Le palais de justice de Nantes.
Le palais de justice de Nantes. (photo Gilles Meussieux - Adobe Stock)

Ce mardi 12 février, nous avons publié un article intitulé Un entraîneur de football amateur condamné pour insultes racistes. Nous avions pris soin de ne pas citer le nom de cette personne, même si cette information était publique lors de l’audience au tribunal de Nantes.

Le club de La Montagne a souhaité user de son droit de réponse au sujet de cet article, les propos qui suivent n’engagent donc que le club de Loire-Atlantique.

——————————————————————————————————————–

A la lecture de différents articles de presse parus sur la comparution au tribunal, lundi 11/02/2019, d’un dirigeant du club du FC La Montagne, concernant une plainte pour « insulte raciste » lors de la rencontre entre le FC La Montagne 2 (et non l’équipe fanion) et US Bouguenais 1, en date du 22/04/2018. Les dirigeants et éducateurs du Football Club La Montagne sont consternés par les propos et l’image donnée par de tels articles.

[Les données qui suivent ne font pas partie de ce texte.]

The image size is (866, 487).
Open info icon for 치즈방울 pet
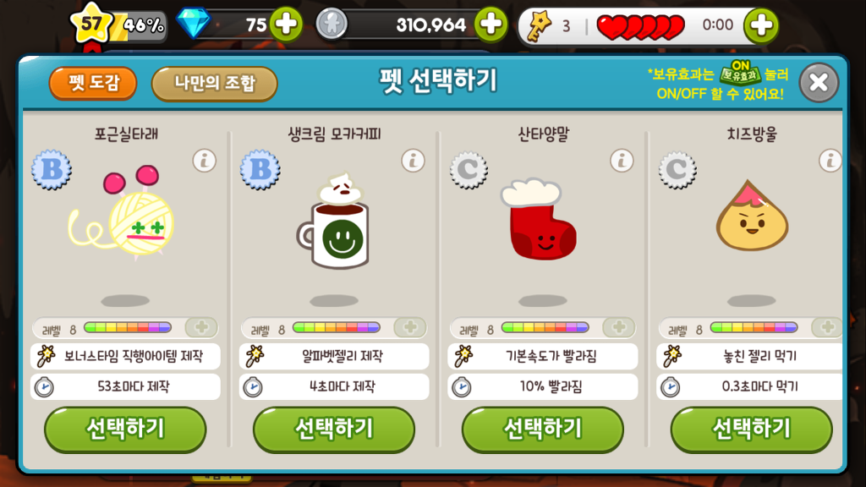830,161
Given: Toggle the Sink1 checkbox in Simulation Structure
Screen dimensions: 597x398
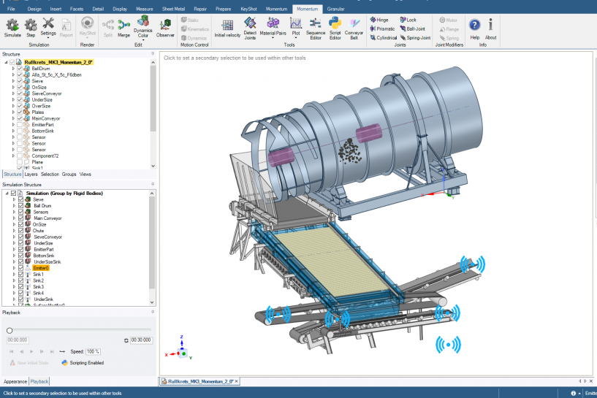Looking at the screenshot, I should coord(21,275).
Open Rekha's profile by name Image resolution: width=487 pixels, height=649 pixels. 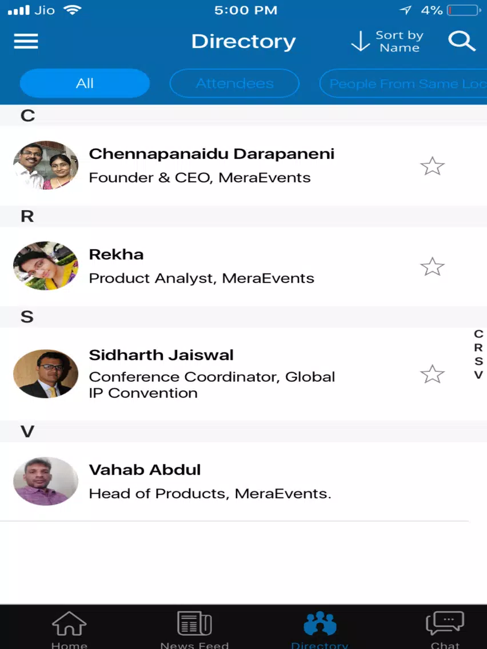pyautogui.click(x=117, y=254)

Nous souhaitions tout d’abord informer que le dirigeant incriminé, dont la vie privée a été étalée fait appel de la décision du Tribunal. Ne se sentant pas coupable des faits reprochés, il ne s’était pas fait assister d’un avocat. Cette fois, choqué par la tournure prise, il prépare son appel avec le soutien d’un avocat et pourra ainsi bénéficier de témoignages et de faits, non entendus lors de cette audience. Bénévole depuis plusieurs années, il n’a, certes, pas un comportement irréprochable, mais les dirigeants et adhérents sont unanimes sur le fait que cette accusation ne soit absolument pas le reflet de la personne et de ses valeurs.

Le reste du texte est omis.